The motion for intervention comes after the American Civil Liberties Union of Illinois, which represented Student A in her original complaint to the Department of Education, heard from dozens of parents and as many students from District 211 who objected to the lawsuit filed in March. Many of the parents have students in the District (or students in schools that feed in to the high school district) and did not want the parents who spoke at the press conference in May announcing the lawsuit, including those who chose to mis-gender Student A repeatedly and deliberately, to represent the entire District 211 community.

“We were overwhelmed by the number of parents and students who came forward, seeking some way to demonstrate their commitment to a fair and welcoming environment for transgender students in their local high schools,” said John Knight, LGBT Project Director at the ACLU of Illinois. “This confirmed for us that most of the community wants to treat every student with the dignity and fairness they deserve, not as targets for attack.”

“In the end, we believe it is urgent that the voices of parents and student who are directly affected are part of this discussion.”

The three students who are transgender – Student A, Student B, and Student C – and their families are filing the motion anonymously to protect their privacy.

The action today is the latest in a series of events going back more than two years. After the parents of Student A attempted unsuccessfully to get locker room access for their daughter in conversations with school officials, the family filed a complaint with the U.S. Department of Education’s Office of Civil Rights. OCR conducted an extensive and exhaustive investigation into the circumstances in District 211.  Even before the Department released their findings, school officials announced publicly that they would not comply with the Department’s findings and launched a cynical and aggressive public relations campaign that fanned the flames of anti-transgender anger on the part of a small group of people in the area.

After the Department of Education publicly issued findings in November 2015, stating that District 211 was in violation of Title IX when it denied Student A access to the locker room, the school and the Department reached an agreement in December of last year to resolve the matter.
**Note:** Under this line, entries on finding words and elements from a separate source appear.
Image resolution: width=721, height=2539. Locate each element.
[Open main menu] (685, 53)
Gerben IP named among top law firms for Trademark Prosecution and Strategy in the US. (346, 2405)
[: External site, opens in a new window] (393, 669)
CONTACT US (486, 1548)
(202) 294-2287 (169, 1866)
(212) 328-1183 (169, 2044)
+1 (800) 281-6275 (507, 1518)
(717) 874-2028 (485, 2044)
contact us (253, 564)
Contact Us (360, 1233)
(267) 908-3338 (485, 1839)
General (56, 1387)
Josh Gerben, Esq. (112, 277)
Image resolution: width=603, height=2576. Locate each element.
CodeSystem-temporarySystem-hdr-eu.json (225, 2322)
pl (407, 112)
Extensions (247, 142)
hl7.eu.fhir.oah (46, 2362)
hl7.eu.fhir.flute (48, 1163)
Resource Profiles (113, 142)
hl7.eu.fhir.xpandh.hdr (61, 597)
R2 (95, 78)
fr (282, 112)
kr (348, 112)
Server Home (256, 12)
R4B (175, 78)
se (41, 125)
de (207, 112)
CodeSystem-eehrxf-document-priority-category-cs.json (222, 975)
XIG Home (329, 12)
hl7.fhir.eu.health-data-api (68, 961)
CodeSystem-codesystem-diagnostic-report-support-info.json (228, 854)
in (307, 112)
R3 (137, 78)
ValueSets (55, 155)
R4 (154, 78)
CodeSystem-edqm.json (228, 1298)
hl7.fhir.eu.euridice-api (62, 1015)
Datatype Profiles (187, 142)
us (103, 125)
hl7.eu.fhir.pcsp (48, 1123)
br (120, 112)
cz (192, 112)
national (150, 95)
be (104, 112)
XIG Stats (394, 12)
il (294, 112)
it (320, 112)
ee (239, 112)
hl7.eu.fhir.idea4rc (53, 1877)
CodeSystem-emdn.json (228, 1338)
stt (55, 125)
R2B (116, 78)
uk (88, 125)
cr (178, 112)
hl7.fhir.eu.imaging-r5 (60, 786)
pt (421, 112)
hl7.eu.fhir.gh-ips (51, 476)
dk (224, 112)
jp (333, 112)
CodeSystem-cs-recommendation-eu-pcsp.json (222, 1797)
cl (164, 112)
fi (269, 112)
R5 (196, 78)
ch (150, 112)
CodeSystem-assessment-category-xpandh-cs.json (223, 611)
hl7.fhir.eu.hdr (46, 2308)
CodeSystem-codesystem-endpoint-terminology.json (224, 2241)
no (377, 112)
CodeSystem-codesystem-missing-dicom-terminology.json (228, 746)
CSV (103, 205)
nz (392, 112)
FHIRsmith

Although District 211 reports that the agreement has been implemented without incident or problem, the anti-transgender rights groups, the Thomas More Society and the Alliance Defending Freedom, filed their lawsuit in early May riddled with specious and hyperbolic claims of harms to students in the school.

According to today’s filing, Student A has stopped changing in the girls’ locker room at her school due to the attention of the lawsuit and the false and misleading claims made by the anti-LGBT groups.  District 211 officials have said that the agreement was being implemented without incident. Now, however, Student A attends gym class in her street clothes, rather than change clothes in the locker room and risk further unwarranted attention.

“We have monitored this agreement very closely,” added the ACLU’s Knight. “Students and school officials all have spoken to how this agreement has been implemented without any problems – that is the reality we know.”

The case is before U.S. District Court Judge Jorge Alonso who will decide if the ACLU’s clients can join the matter.

In addition to Mr. Knight, the families seeking intervention are represented by Ria Tabacco Mar of the ACLU National LGBT Project, and Timothy Bishop, Britt Miller, Laura Hammargren, Catherine Bernard, and Linda Shi all of the Chicago office of Mayer Brown as well as Catherine Bernard of the Washington DC office of Mayer Brown.